Throughout the fossil fuel age the relative cheapness of the fuels has led to a relative disregard for waste. Energy efficiency has mainly been concentrated in the operating efficiency of engines and boilers, with perhaps some attention to immediate heat or power losses within the system, but little regard for the efficiency of the building or vehicle served by the system
Traditional building construction has been concerned with structural and functional performance rather than energy efficient performance. Heating and power systems were designed to make good heat and power losses, rather than the energy demand being considered paramount.
That is changed once the cost or availability of fuel to provide the energy becomes critical, as it is today when an increasing number of households are falling into fuel poverty, and they have to chose between heating and eating. Also with vehicles the fuel cost is now a major consideration, impacting not only on the cost of travel, but the cost of transported goods.
In this respect the UK has some of the most energy inefficient buildings in the world and fuel poverty may affect more than half of all households within the next few years.
Similarly with energy efficient transport, where weight has a significant impact on power requirement, vehicles are made of cheap heavy steel to keep the manufacturing cost down, and whilst good aerodynamics may help at high speed, the weight still has to be moved.

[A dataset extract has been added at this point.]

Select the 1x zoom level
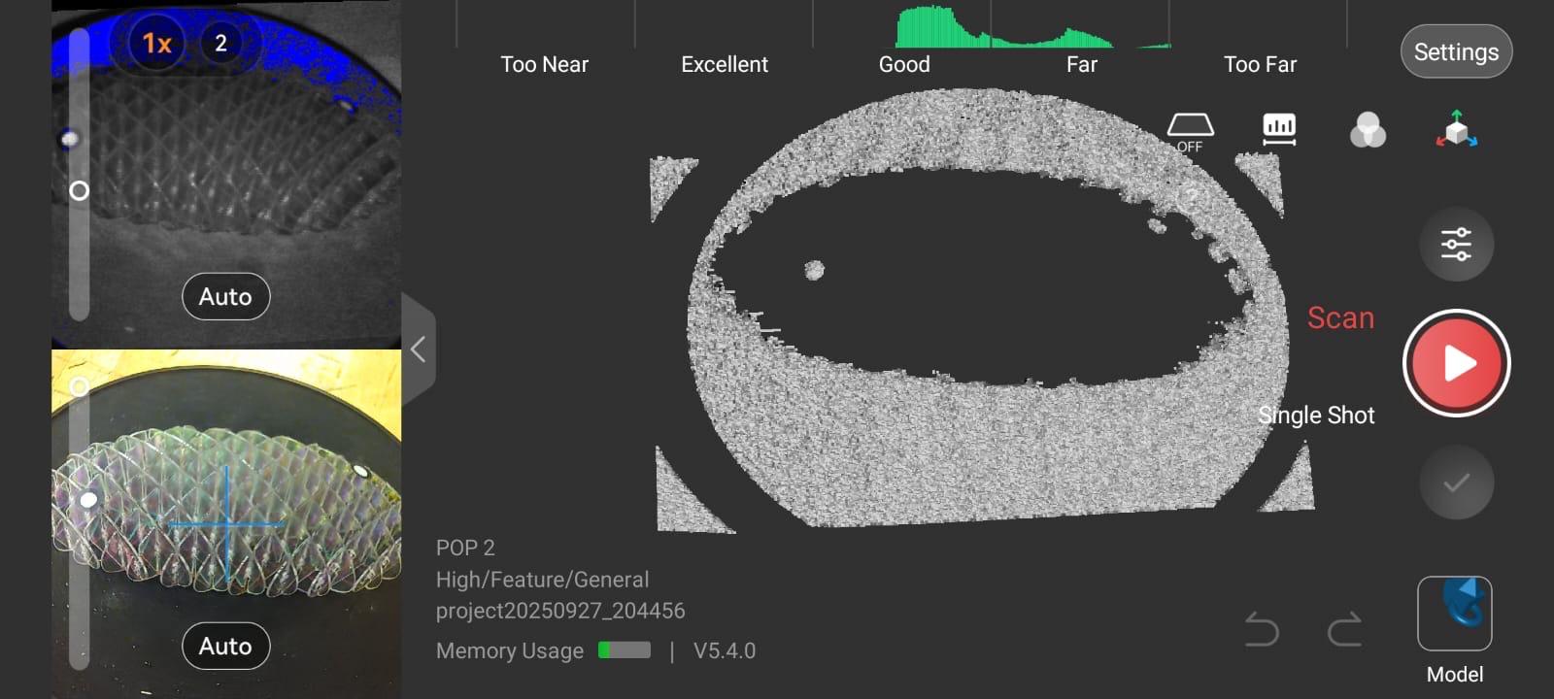tap(157, 44)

The conservation of energy can therefore make a major impact on energy demand, which was recognized in Europe by the PassivHaus concept, with buildings designed to limit energy demand through conservation and recycling
The NASA Space Station on Earth achieves almost total autonomy of imported energy for heat light and power and water, bringing the technologies of space travel to earth.
As with Space Stations the essential requisites of super conservation are high thermal insulation, air tight sealing against ventilation heat losses and draughts, permanent ventilation with heat recovery, which when coupled with ambient heat and power production and storage systems free a building of the need to import any energy at all.
Clothing also has its part to play in energy conservation, and used to be essential in days of yore, when living in draughty cottages or castles with only an open fire for comfort, padded clothing was the order of the day – and people used to be sewn into woollen undergarments for the duration of every winter.
The modern technologies for heat recovery and heat pumps – developed initially for refrigeration and air conditioning – are now both well proven and being made ever more economical through advances in design and production, and can themselves almost eliminate the need for imported energy.